H-NS mediates the silencing of laterally acquired genes in bacteria

Abstract

Histone-like nucleoid structuring protein (H-NS) is a modular protein that is associated with the bacterial nucleoid. We used chromatin immunoprecipitation to determine the binding sites of H-NS and RNA polymerase on the Salmonella enterica serovar Typhimurium chromosome. We found that H-NS does not bind to actively transcribed genes and does not co-localize with RNA polymerase. This shows that H-NS principally silences gene expression by restricting the access of RNA polymerase to the DNA. H-NS had previously been shown to preferentially bind to curved DNA in vitro. In fact, at the genomic level we discovered that the level of H-NS binding correlates better with the AT-content of DNA. This is likely to have evolutionary consequences because we show that H-NS binds to many Salmonella genes acquired by lateral gene transfer, and functions as a gene silencer. The removal of H-NS from the cell causes un-controlled expression of several Salmonella pathogenicity islands, and we demonstrate that this has deleterious consequences for bacterial fitness.

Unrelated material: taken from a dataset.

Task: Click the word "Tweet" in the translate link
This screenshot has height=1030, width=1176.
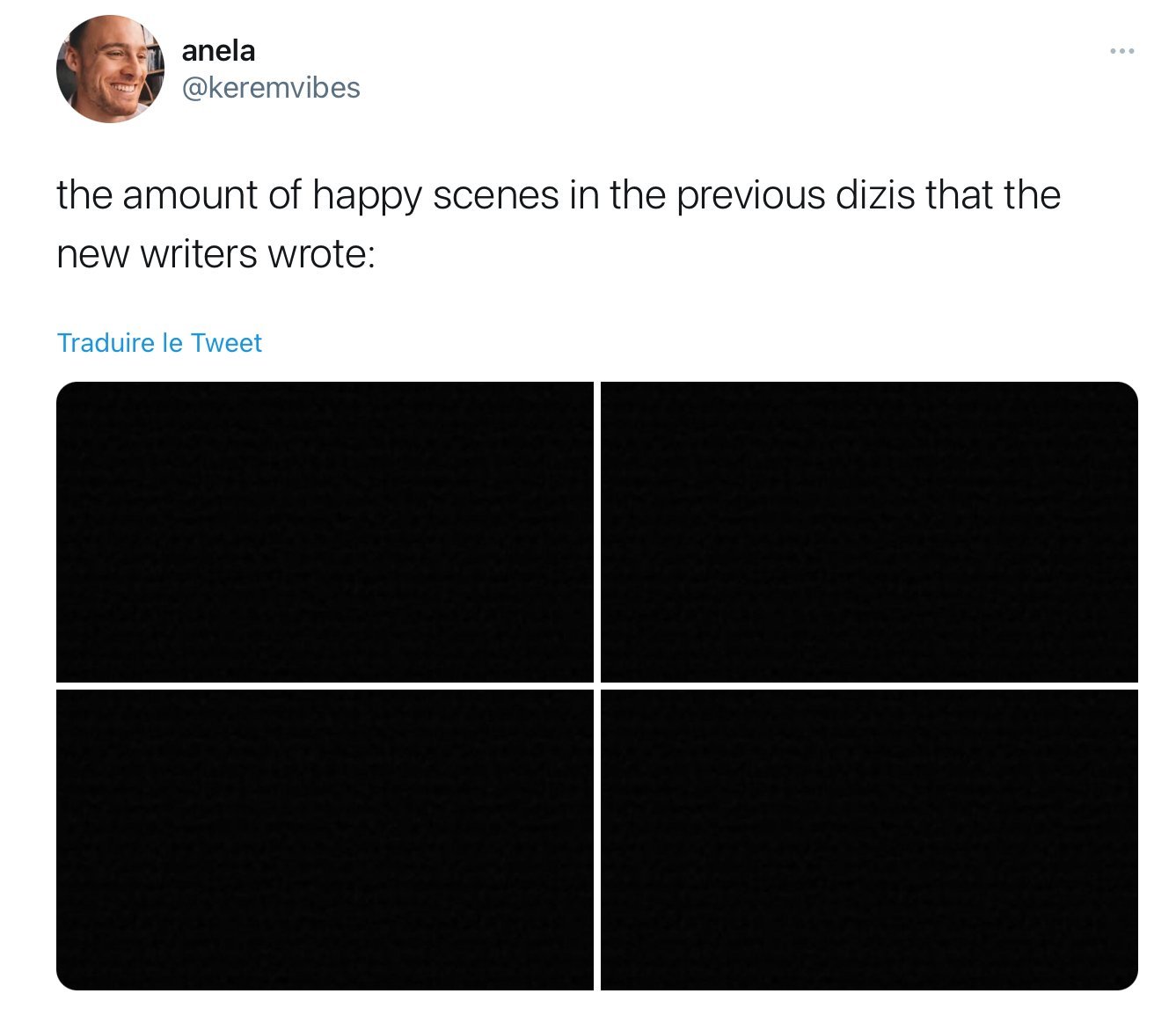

Our discovery of this novel role for H-NS may have implications for the acquisition of foreign genes by enteric bacteria.

Figure 1. H-NS Chip and Transcriptomic Data in Context of the Genome Atlas for the S. typhimurium Chromosome

The data from the RNAP and H-NS ChIP-on-chip experiments are shown using coloured concentric circles which are mapped onto the Salmonella chromosome. In addition, we show our previously published transcriptome data for the JH4000 hns-deletion mutant [2] and four DNA structural measures (http://www.cbs.dtu.dk/services/GenomeAtlas [15]). The order of the concentric circles is indicated in the legend. Numbers on the inside of the innermost circle are the location relative to position zero measured in millions of base-pairs (Mbp). The origin of replication, predicted terminus region, location of rRNAs and the SPI1 and SPI2 pathogenicity islands are indicated at the edge of the outermost circle.

Figure 2. Correlation between Binding of H-NS, RNAP, and Level of Gene Expression

(A) Frequency distribution of relative gene expression levels for S. typhimurium. The results are shown for all S. typhimurium genes (filled circle) and for genes found to co-localize with H-NS (filled triangle) or RNAP (open circle) in the ChIP-on-chip experiment. Relative gene expression levels for S. typhimurium strain LT2 were taken from Ono et al [2]. (B and C) Scatter plot correlating binding of RNAP or H-NS to gene expression levels. The relative expression level of a gene (y-axis) is plotted against the corresponding level of binding to RNAP or H-NS (x-axis) as measured in the ChIP-on-chip experiments (see Materials and Methods).

Figure 3. Distribution of H-NS and RNAP over Segments of the S. typhimurium Genome

(A–C) Graphs showing H-NS (filled circle) and RNAP binding (open circle) over the rrnA locus, proU operon, and leuO gene. (D and E) H-NS and RNA polymerase binding over the Salmonella pathogenicity islands 1 and 2 (SPI1, SPI2). Genes within SPI1 or SPI2 are represented by black arrows. The boundaries of SPI1 and SPI2 were defined from the Horizontal Gene Transfer Database http://www.tinet.org/~debb/HGT [25].

Figure 4. Correlation between AT-Content, Curvature and H-NS, and RNAP Binding to DNA

For each oligonucleotide on the microarrays we calculated its average AT-content (A) and curvature (B). To minimize bias that might have been introduced by the algorithms used to design the oligonucleotides, flanking sequences (50 bp) of the oligonucleotides were included in the analysis. The results of each oligonucleotide were plotted against the level of H-NS binding (grey circles). Window-averaged results (window size: 101) are also shown (solid line). (C and D) AT-content and curvature profiles were calculated from putative promoter sequences aligned by over-laying every S. typhimurium gene at the translational start. The profiles have been calculated for all the S. typhimurium genes (black), and for those subsets of genes bound by H-NS (green) or RNAP (red).

Figure 5. H-NS Confers a Growth Advantage for Wild-Type Salmonella by Silencing Genes Acquired through Lateral Gene Transfer

The growth of the five S. typhimurium strains were followed in LB, as described in Materials and Methods. The data shown are representative of three experiments, and discussed in the text.